L’esemplare ritrovato dagli operai della Multiservizi nei pressi del quartiere Madonna della Rosa è in buone condizioni. È stato affidato al referente del Wwf, Salvemini, che se ne sta prendendo cura.
«Attualmente non preoccupano le condizioni del Petauro ritrovato - tranquillizza Salvemini - sebbene è emerso subito che l’animale non si alimentava da almeno due o tre giorni. È una specie che difficilmente pesa più di cento grammi. In base alle prime verifiche, sembra abbia perso peso. Comunque - aggiunge l’”amico degli animali” - siamo riusciti a intervenire in tempo così da ovviare al suo stato di disidratazione».
Il ritrovamento casuale dello scoiattolo volante riporta all’attenzione una questione su cui da anni ormai si dibatte e riguarda proprio l’importazione di specie esotiche, trasformate per l’occasione in domestiche.

Ne sono un esempio i rettili come i pitoni o le anaconde oppure i pappagalli parrocchetti, specie che soltanto apparentemente potrebbero sembrare autoctone. «L’abitudine di importare e di conseguenza acquistare specie di questo genere - osserva Pasquale Salvemini - è dannosa sia per l’animale, costretto ad adattarsi a un habitat completamente differente da quello naturale, che per l’habitat stesso che viene colonizzato da una fauna che in qualche modo gli è estranea. L’esempio più emblematico riguarda il parrocchetto monaco. È un volatile che si è adattato rapidamente negli anni al nostro ambiente. Purtroppo è completamente sfuggito al controllo dell’uomo e sovente crea problemi alle piantagioni. Tutto questo non va bene anche perché animali come il Petauro non sono facilmente controllabili. Si aggiunge il fatto - rimarca il referente del Wwf - che molti considerano gli animali come dei diversivi, ma una volta stanchi li abbandonano. È un’abitudine sempre più frequente e che andrebbe fermata».

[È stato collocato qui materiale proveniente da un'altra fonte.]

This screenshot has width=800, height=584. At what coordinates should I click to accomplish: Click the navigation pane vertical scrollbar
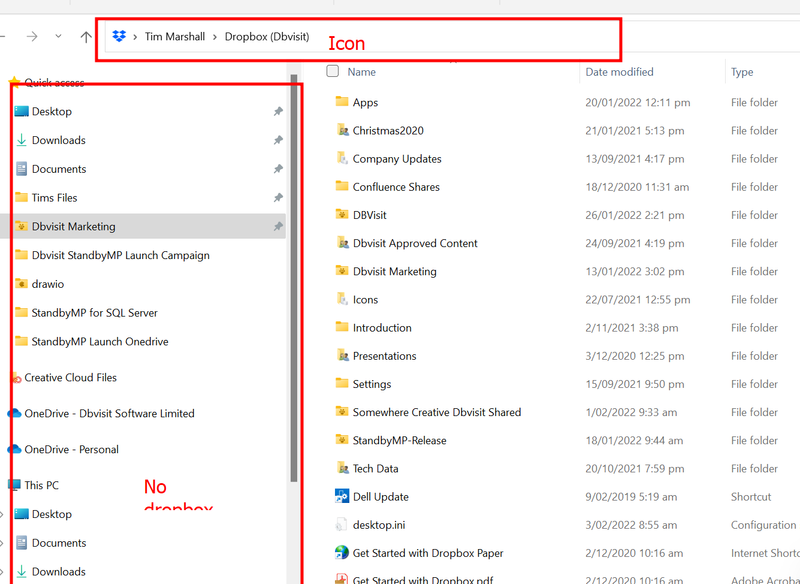pos(293,280)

Come accennato, il singolare ritrovamento è avvenuto in una zona non molto distante da lama Martina dove per l’esemplare esotico non sarebbe stato difficile sopravvivere. «Se attualmente lo stiamo alimentando con della frutta - spiega Salvemini - possiamo benissimo immaginare il suo adattamento all’interno del parco naturale, a pochi passi da dove è stato ritrovato. Un esempio di adattamento ma che va ugualmente evitato per il bene di tutti». Parallelamente, è bene specificare che l’acquisto di specie come il Petauro dello zucchero è assolutamente legale.